-- Start of SUPPLIED PASSAGE --

On the left of the diagram is the memory manager that reads the servo values from a Mongo database. The data produced is then fed to the ARX model and its teacher. They don’t need extra data processing, as opposed to the NARX model.

Indeed, the NARX model is made of a neural network that needs normalized data. That’s why you can see that the data coming from the memory block is also fed to a normalizer block that converts the raw data to a [-1, 1] range before being sent to the NARX and its teacher. Then the data coming out of the NARX model is denormalized to revert it back to its original data space.

On the ARX and NARX models you can clearly see the backward link that connects the output to the input. This link makes the network seamlessly recurrent. And again, in term of coding, it’s nothing harder than creating the link !

You also may have noticed the three probes that display some data values. This was for me to quickly check what are the model ouputs (simulated) compared to the real output (measured on the real system). On that run, the ARX is better than the NARX, but I currently didn’t push any analyze further to explain this…

My next work will now be focused on analyzing the results deeper, maybe working on the so called BPTT neural network (ouch ! it hurts !) or maybe even trying to make some kind of automated learning shell that would be able to test multiple models and parameters and then select the best one…
I know ! It seams like there’s going to be a huuuuge mountain to climb… I fight this feeling by telling me that I already climb quite a big part that it would be even worse to stop now !

I’ll let you know of my progress in a while. And do not hesitate to say hi or comment on this ! I’d be curious to know what it feels like for someone external !

Lynxmotion SSC32/AL5x Robotic Arm Library

It’s been a long time I did not post anything on my blog… I’ve been quite busy during the past few months !

I did not do any major development so far and I decided to slowly come back to my experiments by publishing some of my code. It’s been a while now that I thought it would be cool I publish my code for the Lynxmotion AL5x and its SSC32 board.

-- End of SUPPLIED PASSAGE --
-- Start of DATASET EXTRACT --

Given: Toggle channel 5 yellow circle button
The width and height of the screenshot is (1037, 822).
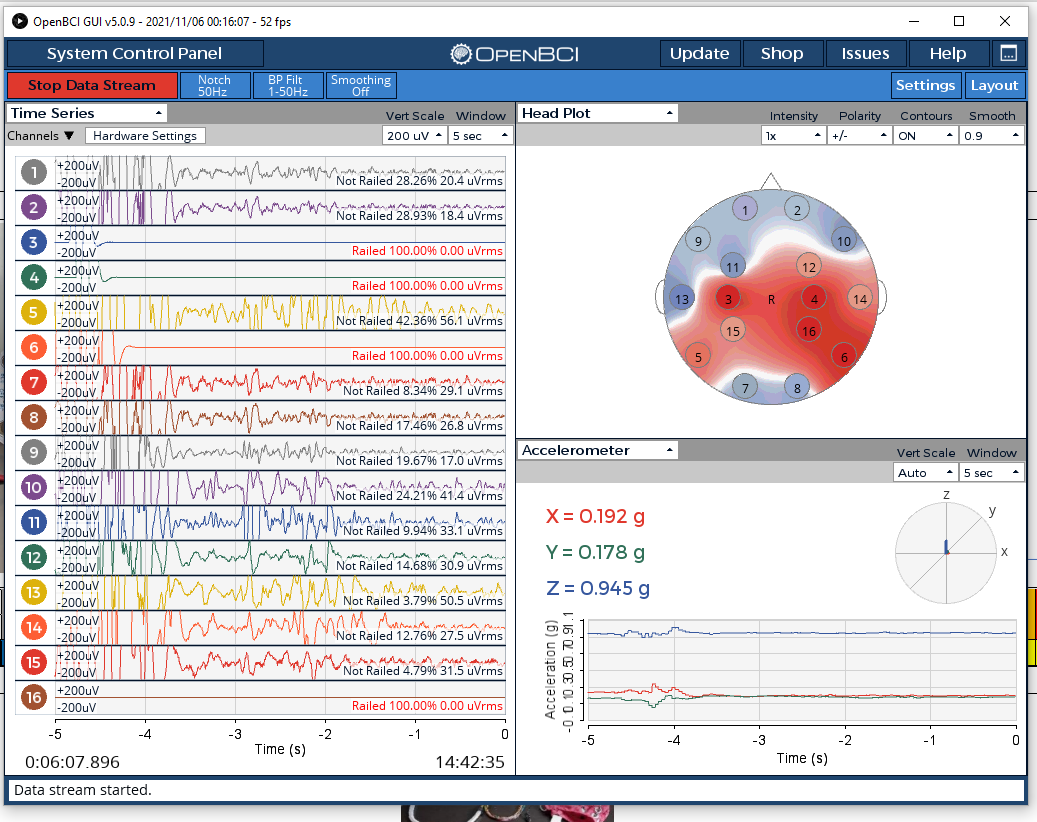Looking at the screenshot, I should tap(34, 312).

-- End of DATASET EXTRACT --

— EXERCISE AIM —
Write out everything in the modeling post from "On the left" down to "the NARX model.", word for word. The lines are separate material from the modeling post.

— WRITTEN REPLY —
On the left of the diagram is the memory manager that reads the servo values from a Mongo database. The data produced is then fed to the ARX model and its teacher. They don’t need extra data processing, as opposed to the NARX model.